In this way, after a couple of tries, I usually found myself staying in the house. I did what it took, they loved me well, and nobody ever sent me away. It was always I who took my leave—or, to say it better, I’d just leave. And I found a master I’d still be serving, if bad luck hadn’t pursued me.
Scipio: All that’s just how I used to buddy up to the masters I’ve had. It’s like we can read each other’s thoughts.
Berganza: Since we have experiences like these in common, if I’m not deceived, I’ll tell you more in time, as I’ve promised. But listen to what happened to me after I left the flock in the keeping of those no-accounts.
I returned to Seville, as I said, which is a sanctuary for the poor and a refuge for the rejected. Despite its grandeur, it welcomes the lowly, and doesn’t fawn over the great. I planted myself at the door of a fine merchant’s house, paid my usual respects, and before long I was staying there. They took me in, but kept me tied behind the door by day and turned me loose at night. I served with great care and devotion. I barked at strangers, and growled at anyone I didn’t know. I didn’t sleep at night, what with visiting the stables, going up on the roof, and making myself an all-purpose sentry for the house and its neighbors. My master was so thankful for my faithful service that he ordered me treated well and given a ration of bread and the bones from his table, together with scraps from the kitchen. I played grateful and jumped shamelessly when I saw him, especially when he came in from outside. I made such a show of hopping around and rejoicing that my master ordered me turned loose day and night. As soon as I got my freedom, of course, I bounded up and ran circles around him—but without ever touching him with my paws. I had remembered the fable of Aesop about the donkey who was such an ass that he wanted to nuzzle his master the same way a puppy does, and earned a pulverizing pounding.
The moral of the story is that the graces and airs of some aren’t always becoming in others. The fool may caper, the jester strike poses and leap, the rakehell bray or imitate the song of the birds. The lowly man who cares to can ape the gestures and actions of animals, but the highborn man, to whom none of these hijinks can do credit, should refrain.

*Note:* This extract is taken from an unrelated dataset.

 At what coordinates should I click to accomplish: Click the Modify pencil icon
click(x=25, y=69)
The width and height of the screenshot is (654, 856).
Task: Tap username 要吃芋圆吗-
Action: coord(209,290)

Scipio: Enough already! Get on with it, Berganza. I get the idea.
Berganza: Would that those I could help understood me as you do. I don’t know where I get such a sweet nature, but it weighs on me when I see a gentleman act vulgarly, and pride himself on his cardplaying and crapshooting and his skill on the dance floor. A gentleman I know once bragged that he’d stitched thirty-two paper flowers against a crepe backdrop to decorate a memorial monument. He made such a big deal out of these displays, taking his friends to admire them, that you’d think he was showing off the captured pennants and spoils of the enemy adorning the tombs of his ancestors.
Anyway, this merchant had two sons, one twelve and the other almost fourteen, who studied grammar with the Jesuits. They went around in high style, attended by a tutor and valets who carried their satchels and books. Seeing them with such an entourage, in sedan chairs if the sun shone and a coach if it rained, made me think about how simply their father went to the Exchange to transact his business. He brought no attendant but a black servant, and sometimes poked along on a small mule that wasn’t even very well tricked out.
Scipio: You should know, Berganza, that merchants in Seville—and not just in Seville—like to show off their power and wealth, not personally, but through their children, because then they shine even brighter in all that reflected glory. These burghers don’t go around showboating, since they rarely bother with anything but their sales and contracts. But because ambition and riches thrive on showing off, they all lavish treasures on their children. They treat them, and raise them, as if they were princelings. Some even buy their children titles, and put heraldic crests on their chests to set them apart from the riffraff.
Berganza: It’s ambition all right, but it seems harmless enough, to try to better yourself without hurting anybody else.
Scipio: Rarely if ever do you find ambition that doesn’t hurt anyone.
Berganza: We already said we weren’t going to snipe.
Scipio: Who said anything about sniping?
Berganza: There, that just proves what I’ve always heard.